The HSUS reminds pet owners to create a pet emergency kit that is available to quickly grab and go and be sure to put a collar with visible identification on pets, including indoor-only pets. The kit should include:
- Three-or-more-day supply of food in airtight, waterproof container, and drinking water. Be sure to include a can opener if including canned food.
- Bowls for food and water
- Current photos and physical description of your pets, including details on markings. Ideally you should also be in the photo.
- Medications, vaccination records and pet first aid supplies
- Comfort items such as a toy and blanket
- Small garbage bags
- Paper towels
- For dogs include: leash, harness with identification information and a sturdy carrier large enough to use as a sleeping area.

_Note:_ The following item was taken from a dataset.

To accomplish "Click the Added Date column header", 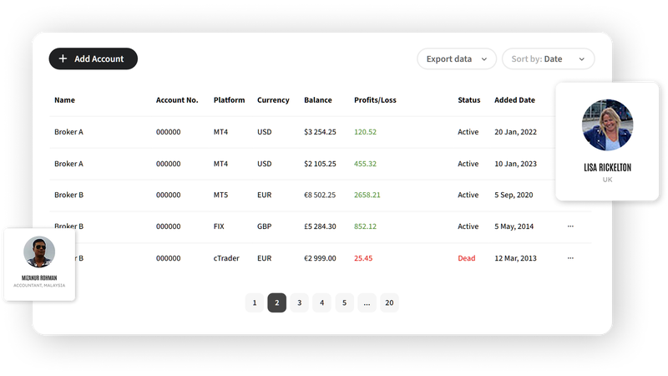I will click(514, 100).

- For cats include: litter and litter box, collar with identification information and a sturdy carrier large enough for transport
Pet owners should be aware that many evacuation shelters do not accept pets, and they must plan their destination in advance. The HSUS recommends creating a list of hotels and boarding facilities that allow pets and discussing with family members your desire to bring pets to stay with you while the storm passes. Please check with local animal shelters or emergency management offices to determine if a pet friendly emergency shelter will be set up in your location. Pet owners should remember that having their pets microchipped dramatically increases the chanced of reunion if that pet becomes lost.
More than 396 million pets reside in 68 percent of American households. A Zogby International poll, conducted after Hurricane Katrina, found that 61 percent of pet owners will not evacuate if they cannot bring their pets with them.